SELECTED EXTRACT:

On the plus side most parts were warrantied pretty quick, but as a former Hope fan I've been pretty disappointed by the new EVO's.


----------



## Rogue426 (May 5, 2013)

*Got my bike back today*




















The sound isnt as loud as I thought it would be, The Nevegals feel heavy starting out but not to bad once I'm going. First trail ride tomorrow at West Delray Regional.


----------



## Scrappy jr. (Oct 24, 2013)

Rogue426 said:


> View attachment 866423
> View attachment 866424
> View attachment 866425
> 
> The sound isnt as loud as I thought it would be, The Nevegals feel heavy starting out but not to bad once I'm going. First trail ride tomorrow at West Delray Regional.


What time you goin out there? I was riding the other day and realized they were destroying the back trail! I can prob make it out there tomorrow.


----------



## Rogue426 (May 5, 2013)

I'm usually there around 9 and ride until 11:15 or 11:30. What do you mean they are destroying the back trail? The trail along the canal?


----------



## Scrappy jr. (Oct 24, 2013)

Rogue426 said:


> I'm usually there around 9 and ride until 11:15 or 11:30. What do you mean they are destroying the back trail? The trail along the canal?


Yeah! The people that take care of the canal tore out all the Brazilian pepper trees and it destroyed the back trail. A bunch if people from FORCE are meeting out there Sunday morning to start clearing and discuss rebuilding. Theirs pics on their Facebook page. I rode Jonathan Dickinson today and it was Awesome il be headed back there in the mornin.


----------



## Scrappy jr. (Oct 24, 2013)

Rogue426 said:


> View attachment 866423
> View attachment 866424
> View attachment 866425
> 
> The sound isnt as loud as I thought it would be, The Nevegals feel heavy starting out but not to bad once I'm going. First trail ride tomorrow at West Delray Regional.


Did you have your wheels built locally or order off the web?


----------



## Rogue426 (May 5, 2013)

I bought them from CycleSports UK


----------



## Scrappy jr. (Oct 24, 2013)

Rogue426 said:


> I bought them from CycleSports UK


That's sweet you saved some $ doin that! I had mine built at Bicyclery in West Palm! Not cheap but I can use my card from there and if I have a problem I can drive it over there and deal with it!


----------



## Rogue426 (May 5, 2013)

AVAILABLE RECORDS:

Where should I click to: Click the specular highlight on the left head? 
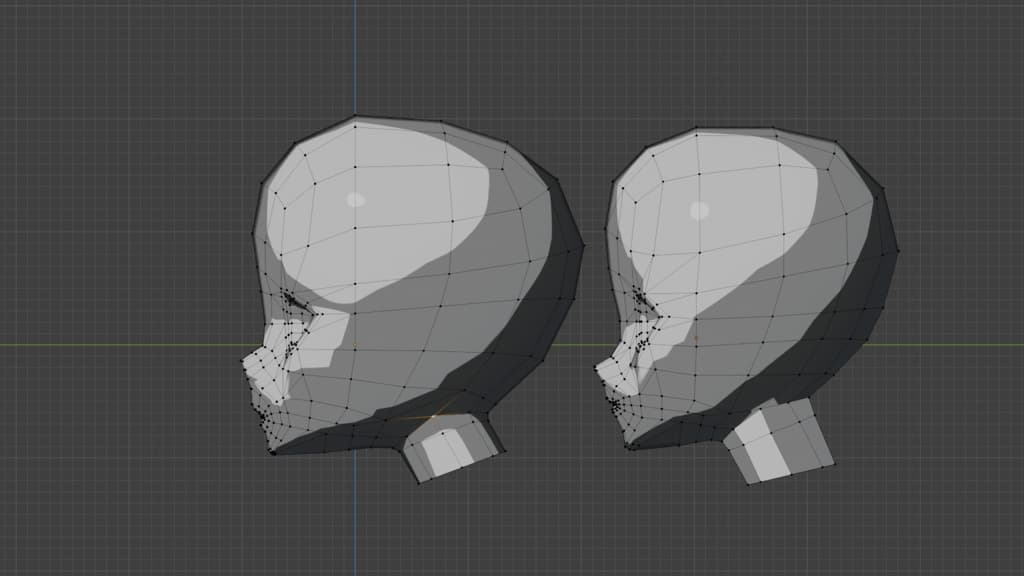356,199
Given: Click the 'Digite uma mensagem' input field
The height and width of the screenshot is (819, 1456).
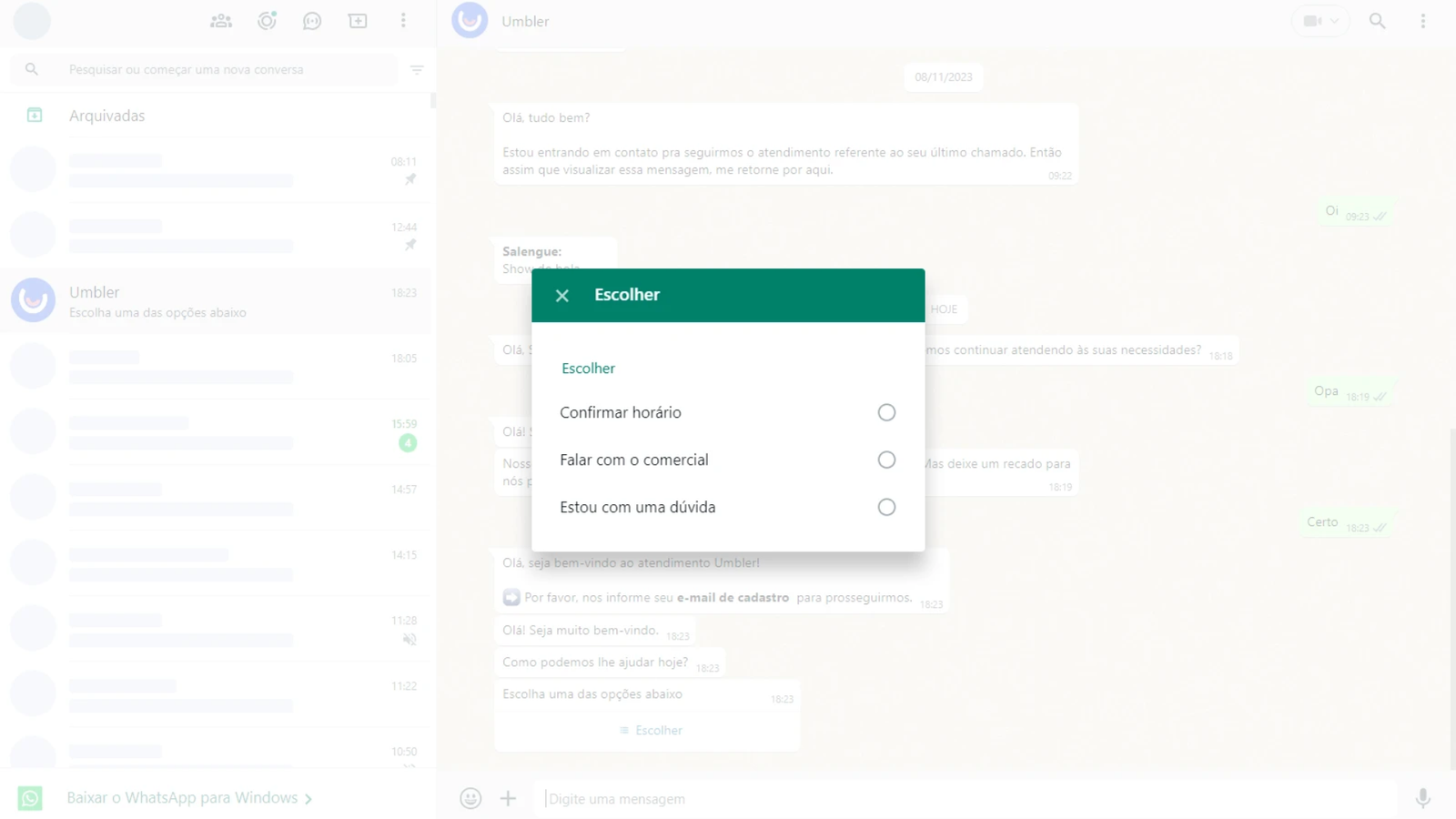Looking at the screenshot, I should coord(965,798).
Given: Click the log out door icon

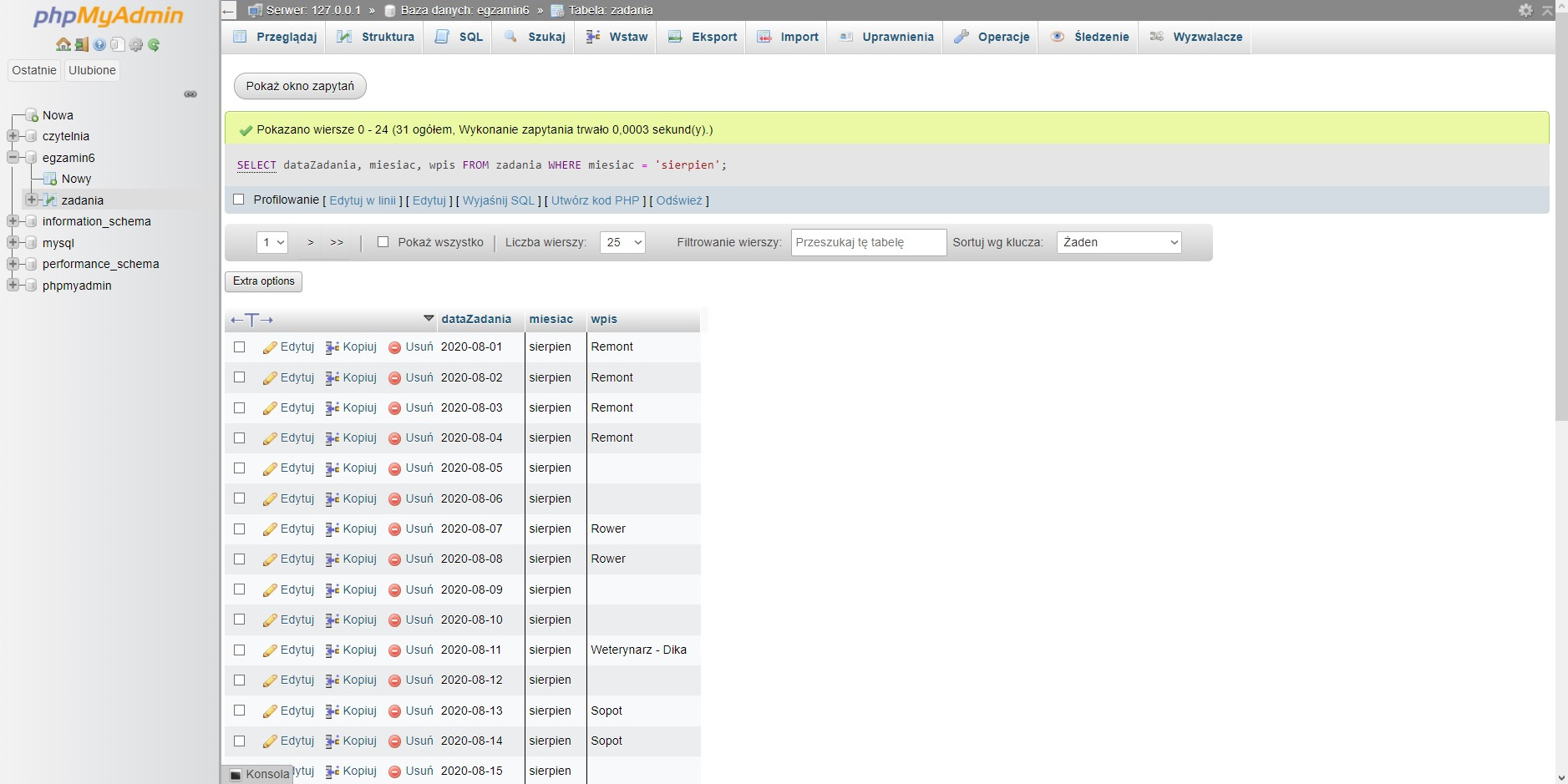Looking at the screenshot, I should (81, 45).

==

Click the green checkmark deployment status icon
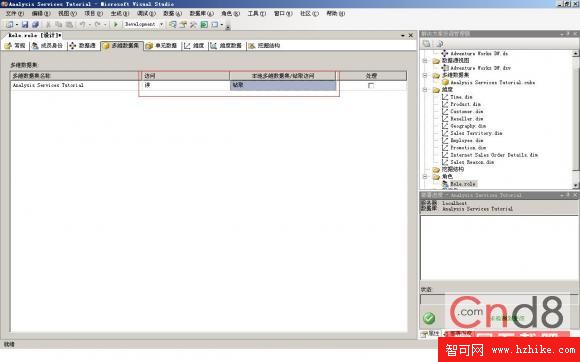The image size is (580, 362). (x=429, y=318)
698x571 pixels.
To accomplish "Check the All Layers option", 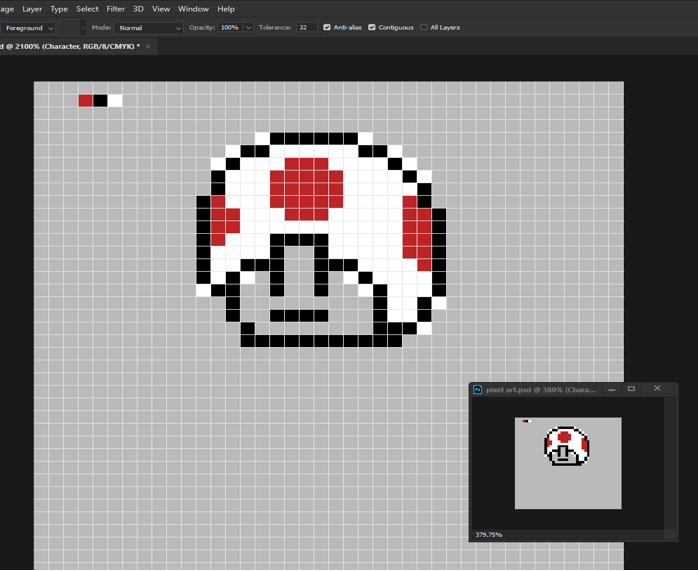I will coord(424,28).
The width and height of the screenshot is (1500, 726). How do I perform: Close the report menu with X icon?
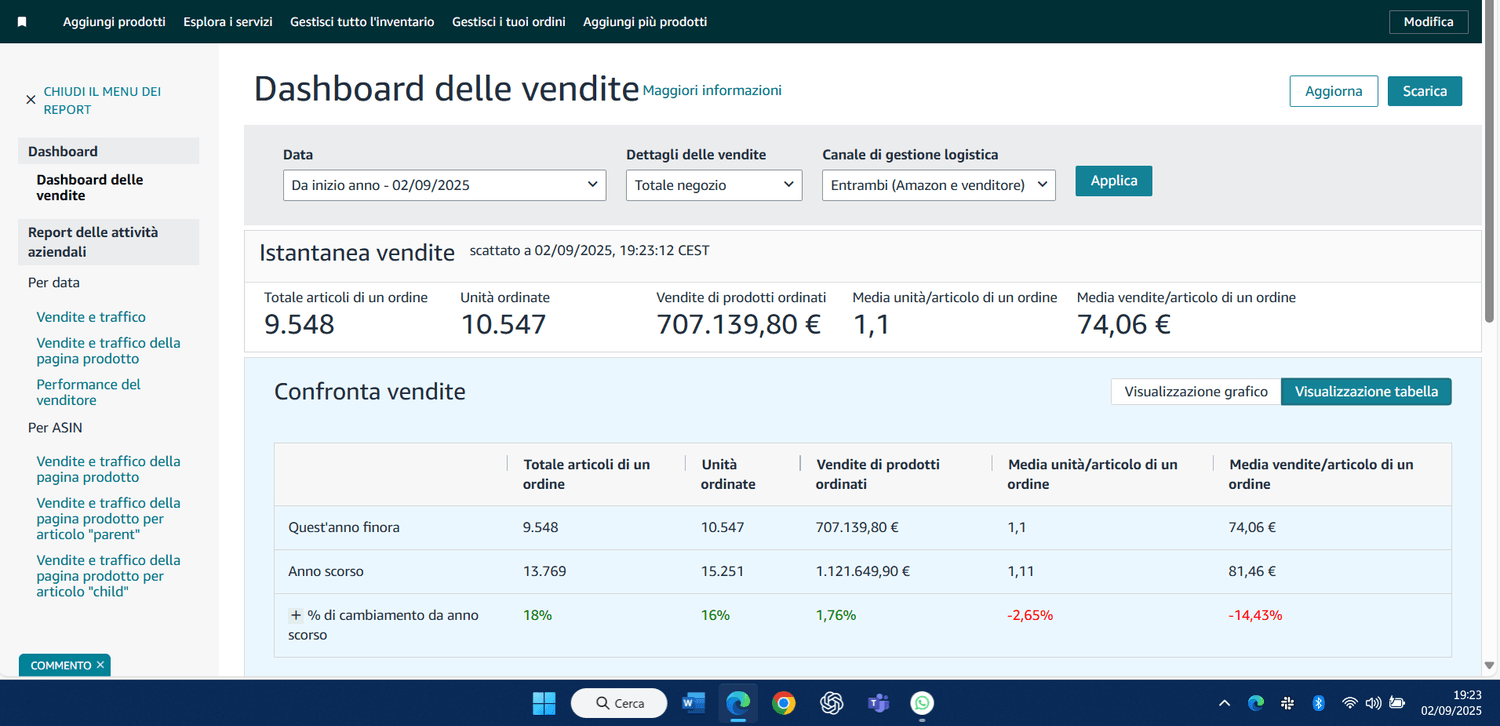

TASKS TO CARRY OUT:
a) Translate this sentence from the mountain bike forum thread into Spanish: "I'm usually there around 9 and ride until 11:15 or 11:30."
b) Copy out the records word for word, from the line that contains "Where should I" down to the line that contains "Looking at the screenshot, I should (81, 45).", including both of those lines. Leave the pictures out.

ANSWER SET:
a) Normalmente estoy allí alrededor de las 9 y ando en bicicleta hasta las 11:15 o las 11:30.

b)
Where should I click to: Click the specular highlight on the left head? 
356,199
Given: Click the 'Digite uma mensagem' input field
The height and width of the screenshot is (819, 1456).
Looking at the screenshot, I should coord(965,798).
Given: Click the log out door icon

Looking at the screenshot, I should (81, 45).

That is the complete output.